On sent aussi un intérêt manifeste pour ce type d’approche dans différents autres secteurs. Par exemple, on a récemment créé un atelier de danse-thérapie aux Grands Ballets canadiens de Montréal et un atelier d’art-thérapie au Musée des beaux-arts de Montréal.
La voix-thérapie permet-elle de traiter un large spectre de problèmes ?
Oui, elle permet d’aborder tout ce qui concerne les difficultés liées à l’expression personnelle et aux difficultés relationnelles : anxiété sociale, problèmes de couple ou de relations familiales, difficultés d’ordre sexuel, solitude, etc. La voix-thérapie peut aussi se révéler apaisante dans le cas de manifestations psychosomatiques comme la somatisation, l’insomnie, les abus d’alcool ou de drogues, les comportements compulsifs, les problèmes alimentaires, etc.
À partir de quel âge peut-on participer à vos ateliers ?
À partir de l’adolescence. C’est un âge où l’expression de soi est parfois ardue… Beaucoup d’émotions sont impliquées et souvent mélangées. Un cheminement thérapeutique aide à éclaircir ce qui semble confus, à définir des sensations demeurées vagues jusque là. Mais à tout âge, il est fascinant de découvrir sa véritable voix. En l’utilisant pour interpréter des chansons ou pour lire des textes poétiques, par exemple, on en vient à conceptualiser des ressentis inexplorés et à apprivoiser des émotions complexes.
Quels genres d’attentes ont les personnes qui assistent à vos ateliers ?
Elles s’attendent toutes à ce que ça aille mieux! Elles veulent se sentir moins coupables et moins tourmentées. Elles s’attendent à dénouer les nœuds dans leurs corps et dans leurs relations, à mieux respirer au sens propre et au figuré. Elles veulent être plus légères, plus mobiles.
Recommanderiez-vous vos services aux femmes enceintes ou ménopausées, et aux hommes andropausés ?
Pourquoi pas! J’ai beaucoup de ces gens dans ma clientèle, des gens qui ont davantage de temps pour eux et qui ont envie de renouer avec leur vie intérieure, de prendre soin d’eux-mêmes après avoir pris soin de leurs enfants.

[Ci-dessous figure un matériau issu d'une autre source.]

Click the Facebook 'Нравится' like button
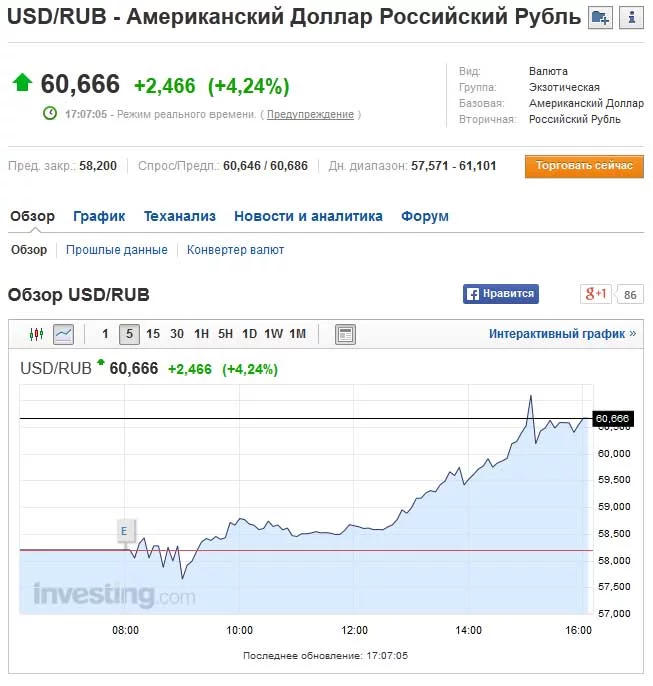The width and height of the screenshot is (653, 686). pos(500,294)
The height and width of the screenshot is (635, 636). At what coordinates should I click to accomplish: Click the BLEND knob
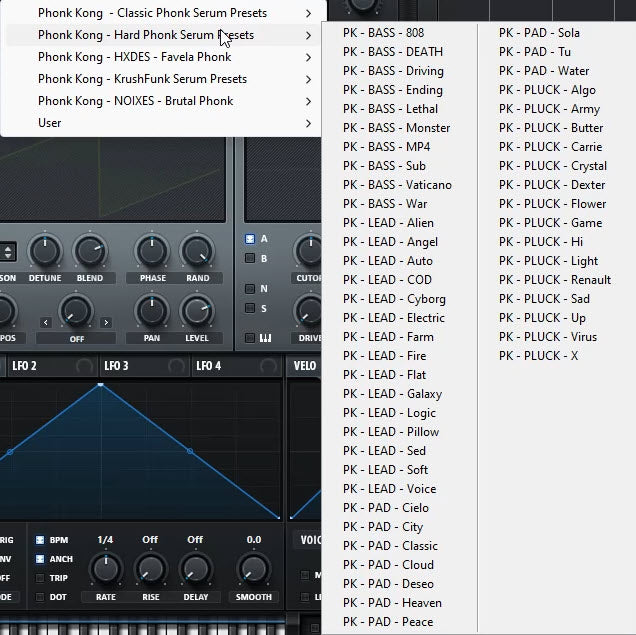click(90, 251)
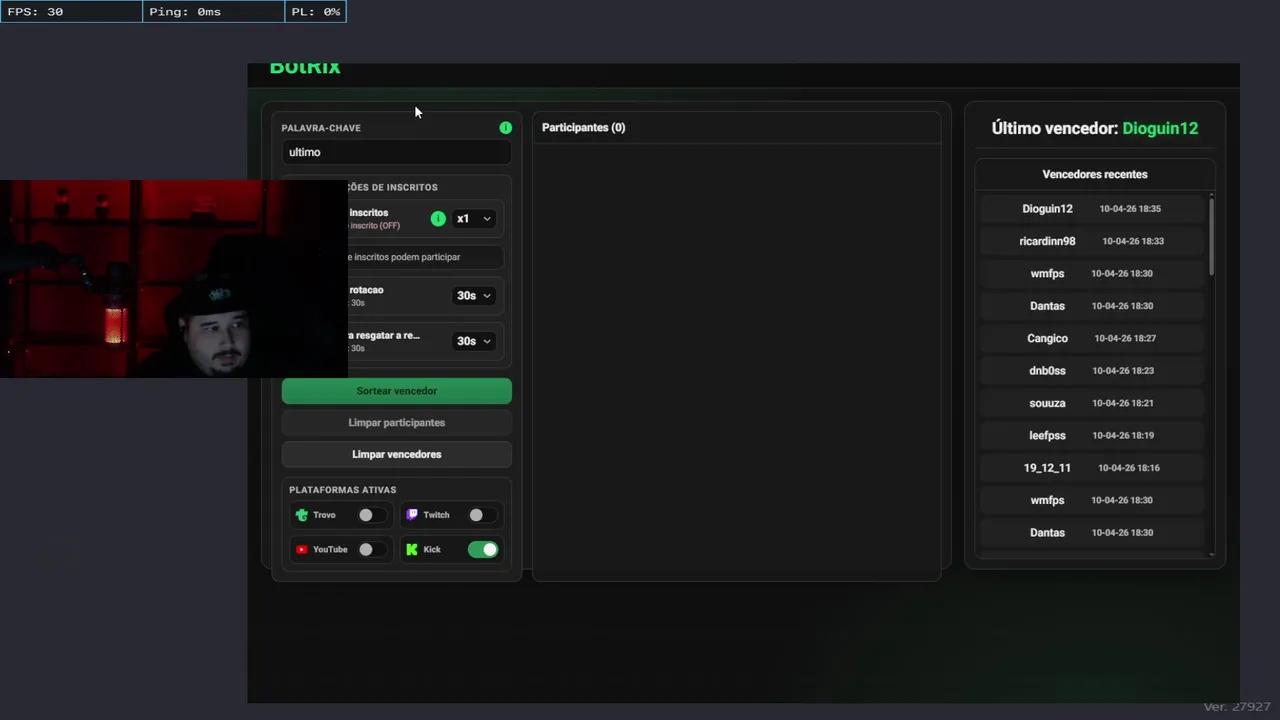Click the YouTube platform icon
The height and width of the screenshot is (720, 1280).
click(x=301, y=549)
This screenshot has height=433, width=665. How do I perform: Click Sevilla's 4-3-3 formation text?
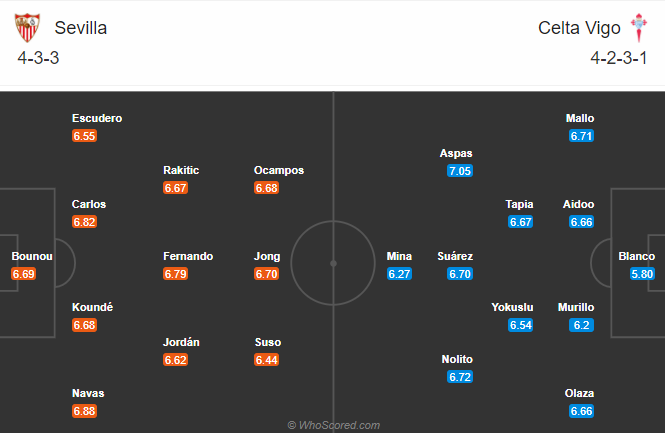click(38, 58)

J’ai toujours eu plus de femmes dans mes ateliers, notamment des femmes attirées par les arts d’expression : le chant, le théâtre, l’écriture, la poésie. Mais j’ai aussi des hommes de tout âge, et ils seront toujours les bienvenus !
Quant aux femmes enceintes, j’ai vécu des expériences très touchantes avec celles qui voulaient chanter pour leur bébé à naître. La mère crée ainsi un lien très intime avec son enfant. Et en pareil cas, l’expérience est encore plus riche si le père participe aussi. Le bébé apprend alors à reconnaître la voix de ses deux parents et il intériorise la relation forte qui unit le père à sa mère.
Les personnes qui font appel à vos services recherchent-elles un résultat en particulier ou sentent-elles simplement qu’elles ont besoin de s’exprimer, sans rien attendre de spécifique au bout du compte ?
Les personnes qui font appel à moi arrivent habituellement avec une demande assez précise au départ, que ce soit un problème physiologique, comme la voix qui s’éraille ou qui s’éteint, ou encore de l’insomnie, un manque d’énergie, de l’hypertension ou un état dépressif. Ça peut être aussi qu’elles traversent une période de crise conjugale ou une réorientation de carrière difficile, mais en général, elles sont insatisfaites de leur expression personnelle et de leurs relations interpersonnelles – professionnelles, familiales ou amoureuse. En plus des outils techniques, elles recherchent une écoute, un lieu pour apprivoiser une plus grande liberté d’expression, une proximité plus grande avec autrui.